To be fair... if we did manage to develop terraform-level atmospheric processing, we could set the CO2 level on Earth to whatever we want. Maybe that's what he was trying to say?

[–] [email protected] 8 points 8 months ago

That's not true. That's like saying "If we had refrigerators, we could keep food good forever". As you know, food in the fridge can still go bad, because no technology is perfect. I think that terraforming technology will be an extension of techniques we can use on earth today, like controlling emissions. And that saving earth from apocalypse is the best possible practice we could have for fixing other planets. There is no magic "fix everything" button. Even with the right technology, you still have to do the work. Today, we have the right technology to save Earth, and what determines the continued survival of the human species is whether it is capable of doing the work.

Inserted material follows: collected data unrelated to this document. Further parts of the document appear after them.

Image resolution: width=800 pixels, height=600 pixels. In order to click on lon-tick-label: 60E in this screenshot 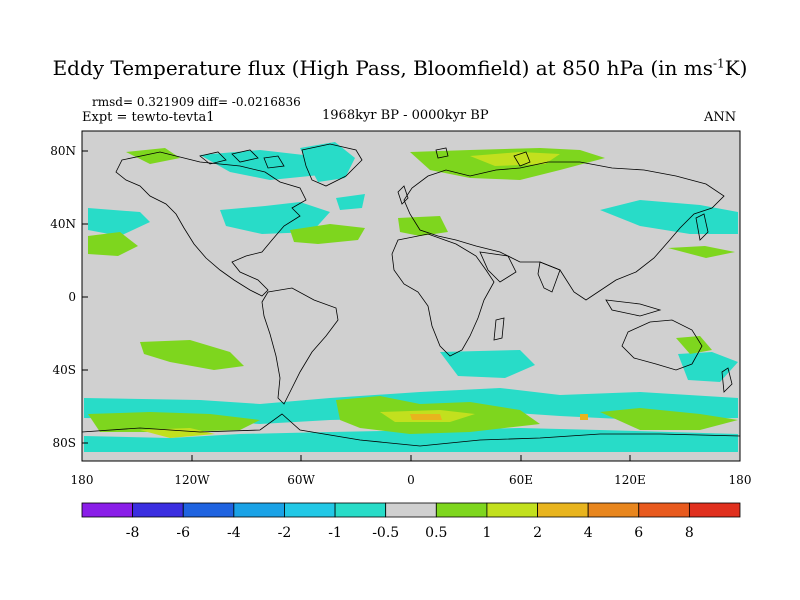, I will do `click(521, 480)`.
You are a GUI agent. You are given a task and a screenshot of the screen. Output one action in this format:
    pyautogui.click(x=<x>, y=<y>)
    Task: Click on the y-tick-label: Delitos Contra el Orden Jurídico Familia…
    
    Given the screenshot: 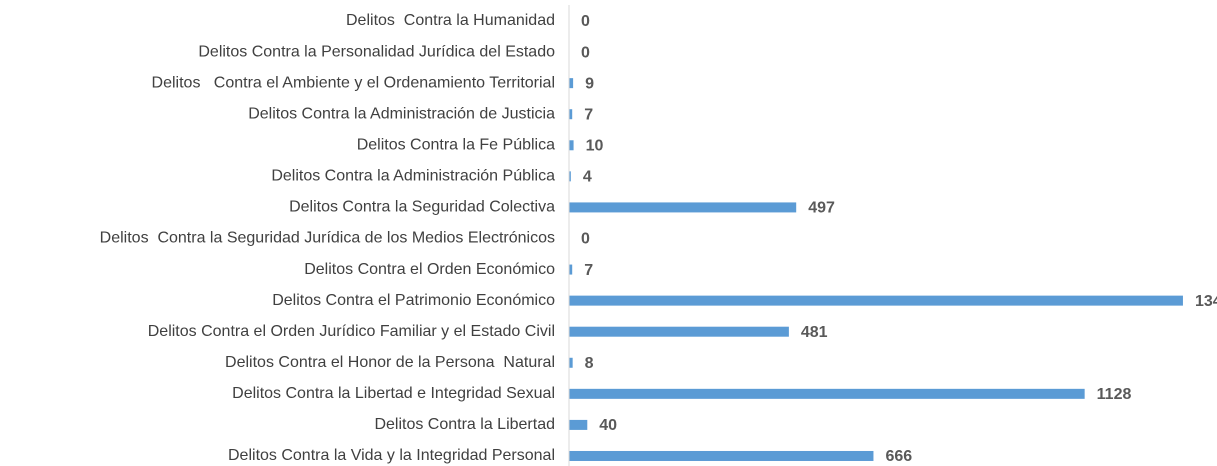 What is the action you would take?
    pyautogui.click(x=352, y=332)
    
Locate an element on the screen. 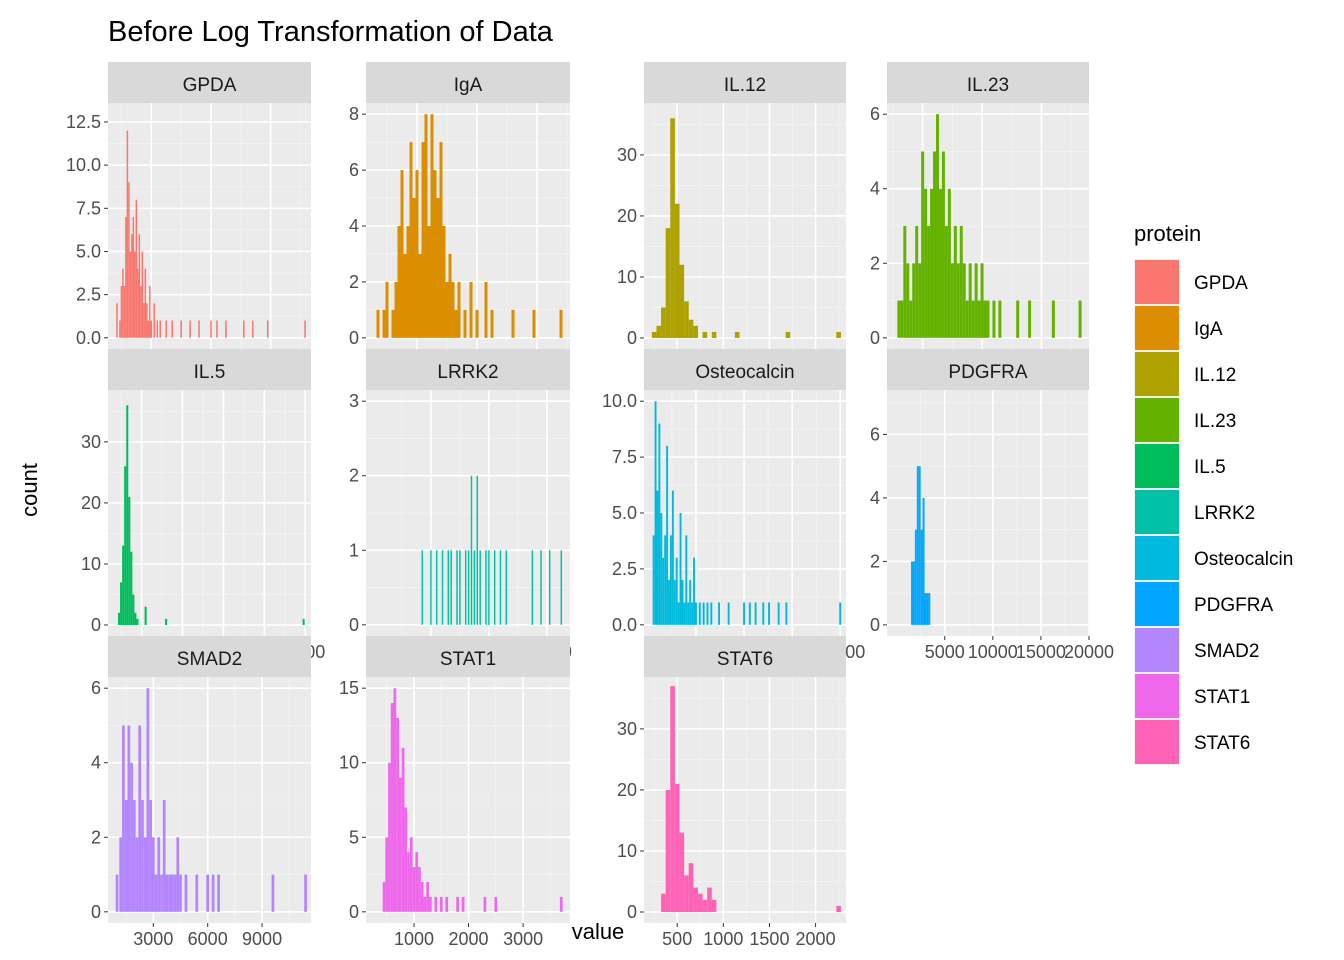 This screenshot has height=960, width=1344. y-tick-label: 6 is located at coordinates (875, 434).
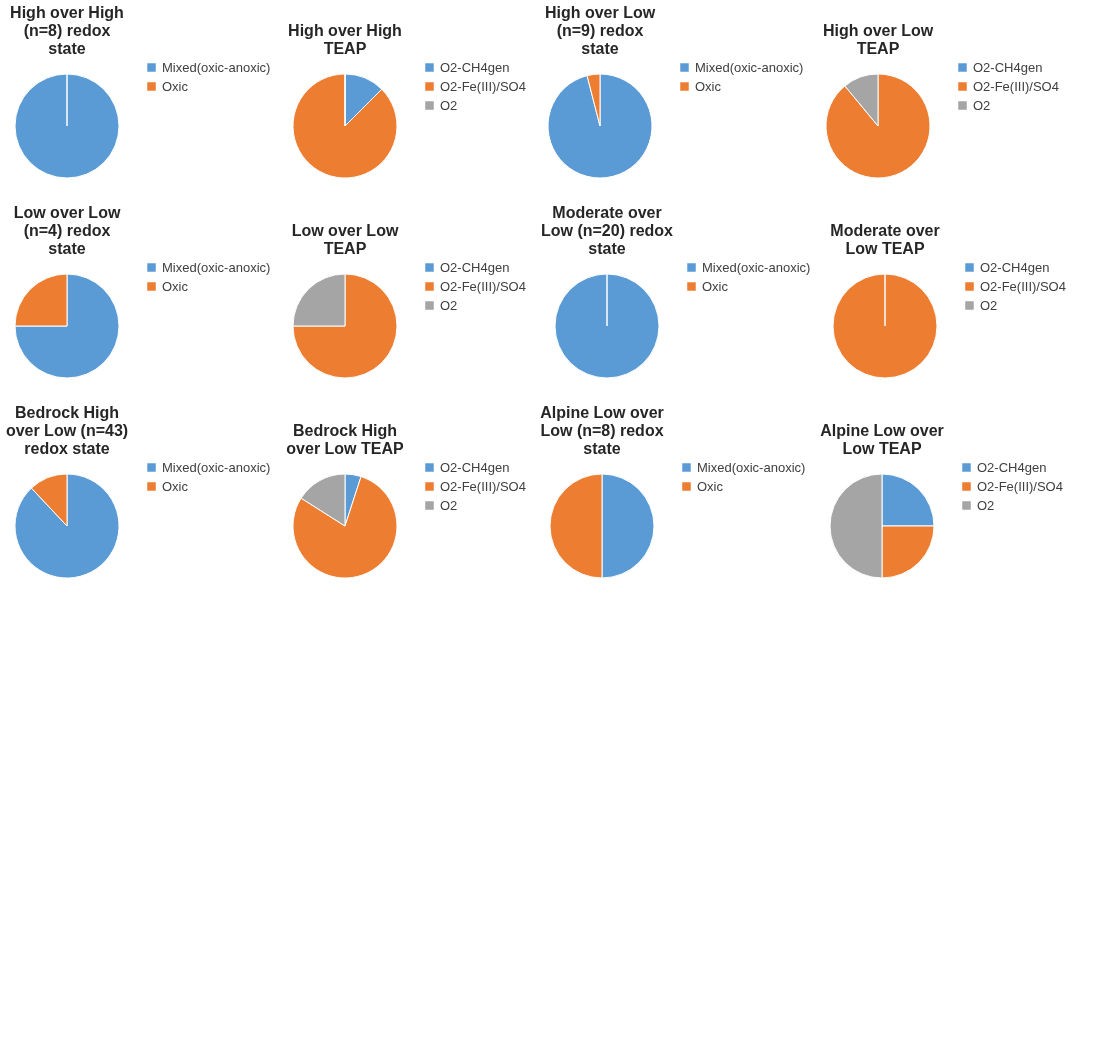  I want to click on chart-title: High over High (n=8) redox state, so click(67, 30).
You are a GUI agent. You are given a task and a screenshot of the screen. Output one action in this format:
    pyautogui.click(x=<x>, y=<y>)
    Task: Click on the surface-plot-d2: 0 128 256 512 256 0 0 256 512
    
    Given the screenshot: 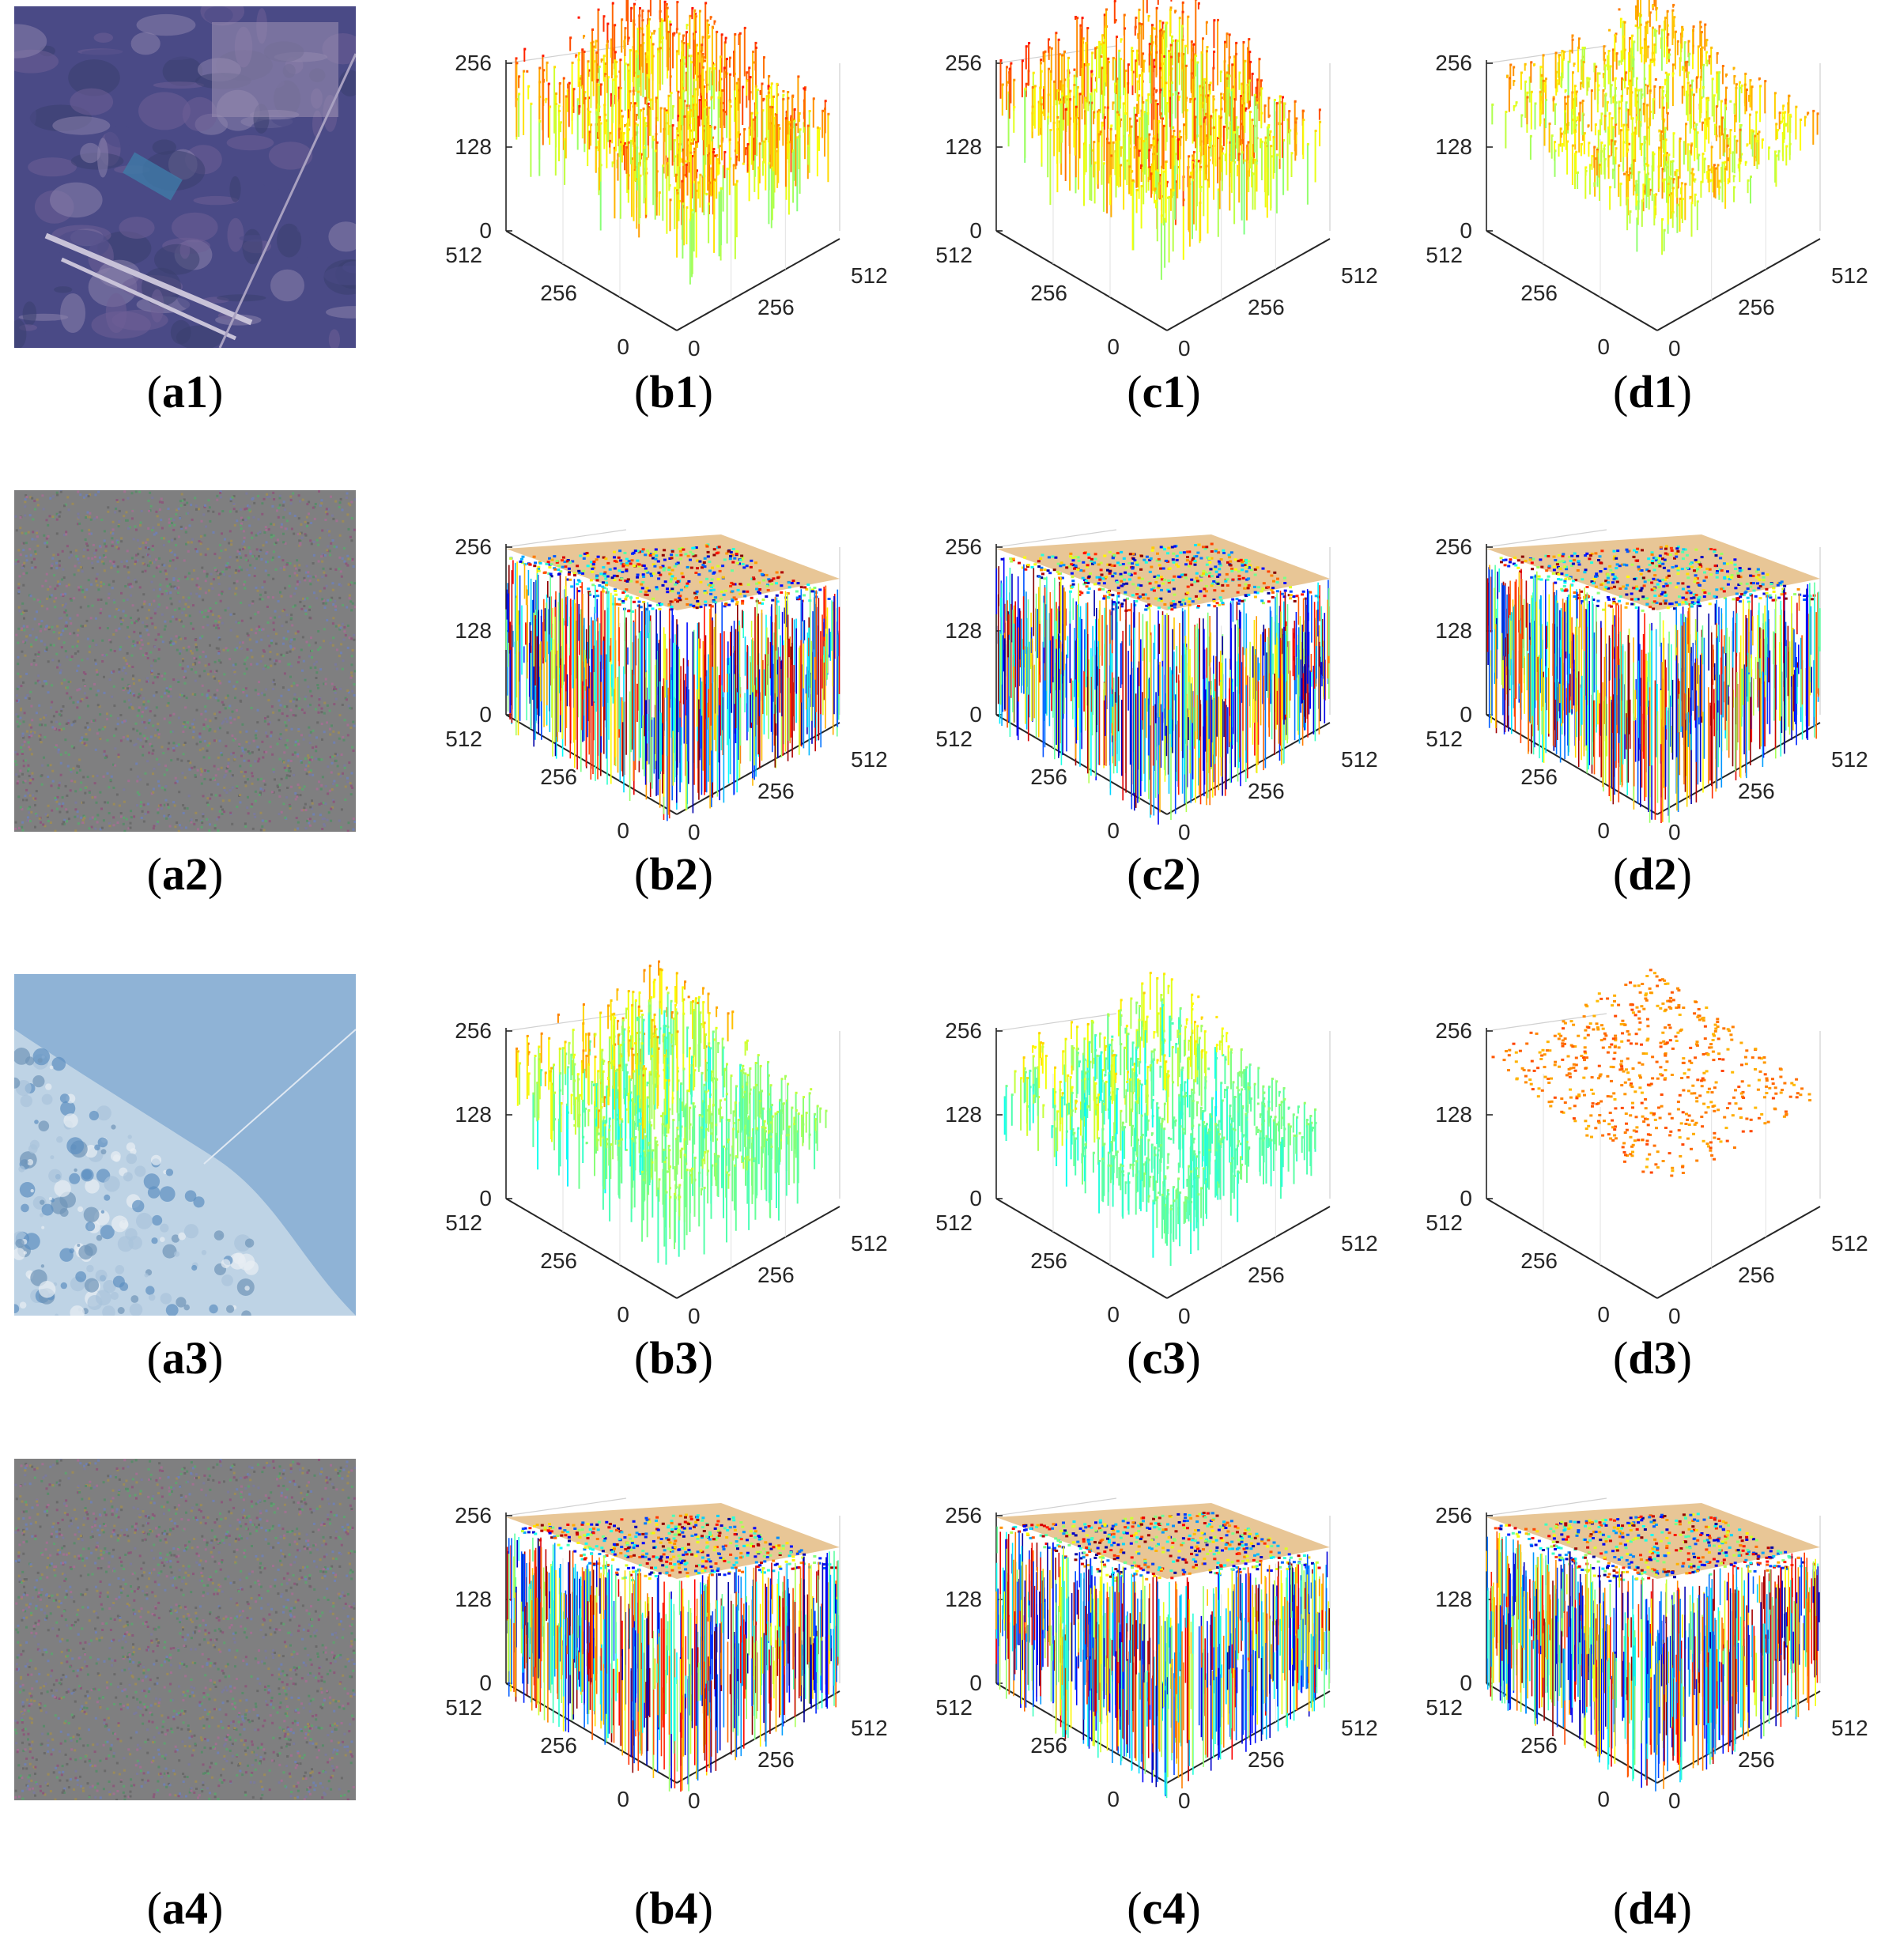 What is the action you would take?
    pyautogui.click(x=1646, y=703)
    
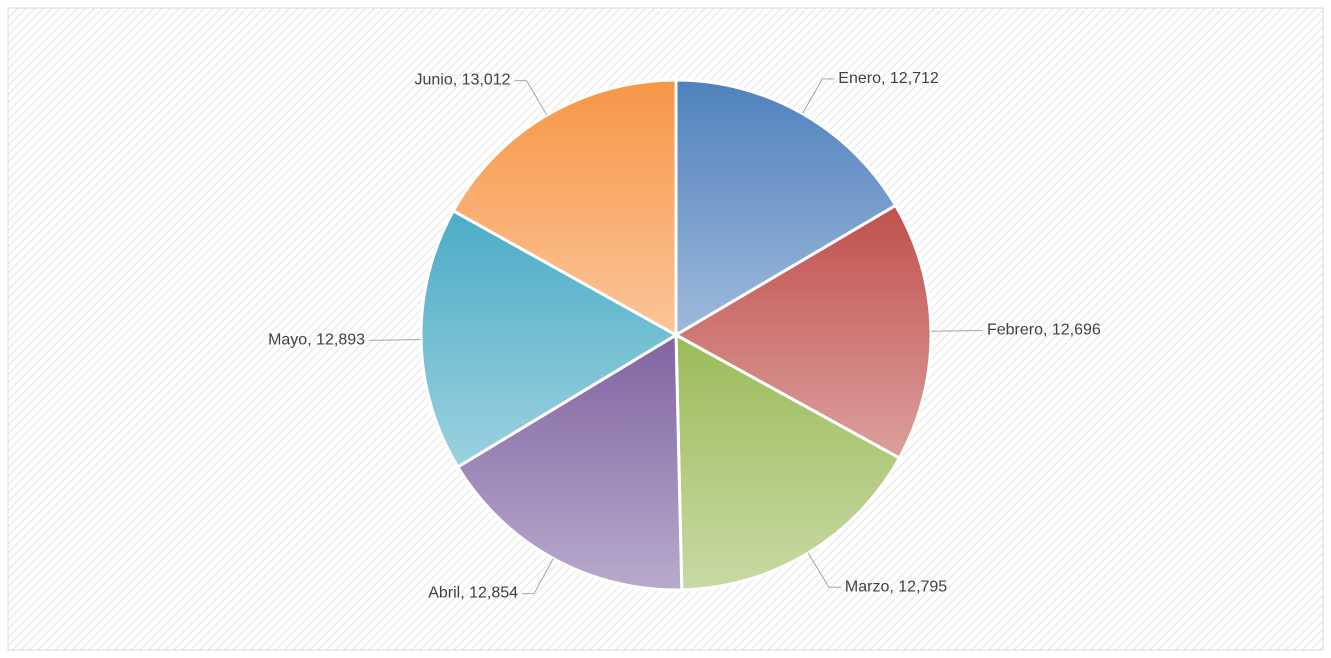  I want to click on data-label: Mayo, 12,893, so click(316, 340).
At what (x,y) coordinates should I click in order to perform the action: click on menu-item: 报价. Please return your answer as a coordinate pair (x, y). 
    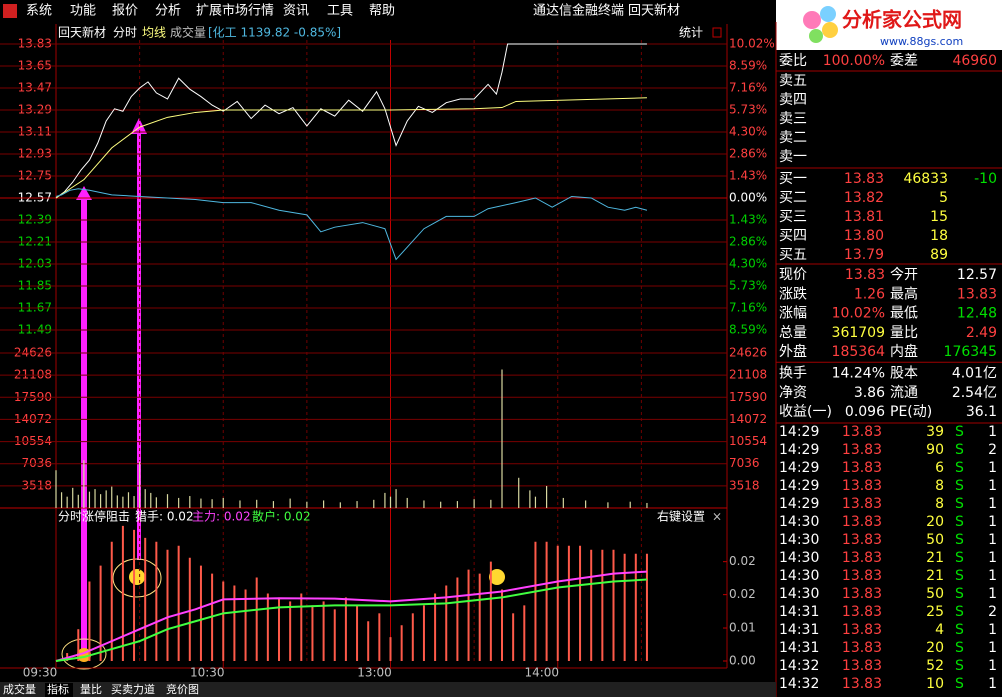
    Looking at the image, I should click on (125, 12).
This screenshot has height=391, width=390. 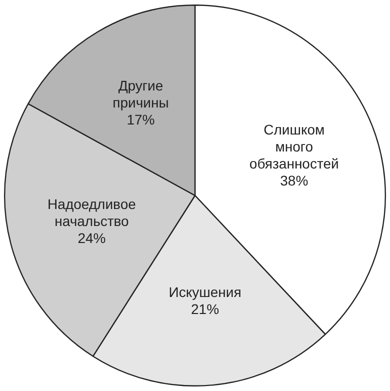 What do you see at coordinates (206, 310) in the screenshot?
I see `data-label: 21%` at bounding box center [206, 310].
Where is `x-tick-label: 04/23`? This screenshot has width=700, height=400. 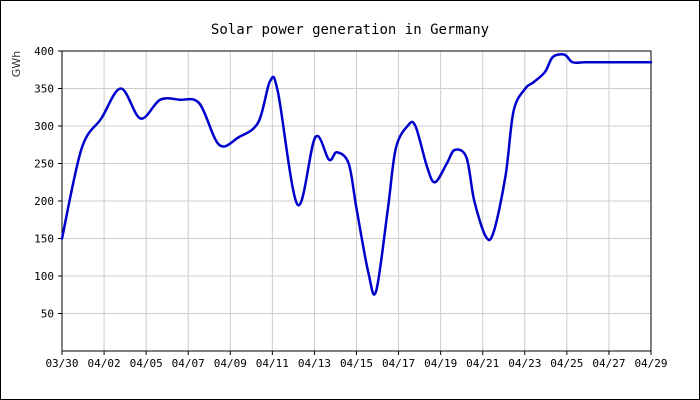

[–] [email protected] 7 points 8 months ago* (last edited 8 months ago)

The reality is that Republicans cannot determine any difference between surviving and thriving.

[–] [email protected] 6 points 8 months ago

If you start with the assumptions that Earth is regulated by YHWH by divine intervention and that all other planets are gifted to humanity by the same to do with as we will, this absurd belief follows naturally.

[–] [email protected] 5 points 8 months ago

"Surviving" is one thing. Why can't we also continue to enjoy life like you guys got to do? You wouldn't have been able to last a day in the world you left for us. Which is why as it got closer and closer to affecting you too, you just pushed harder and harder to keep it away from you, doing more and more damage for the rest of us to feel instead.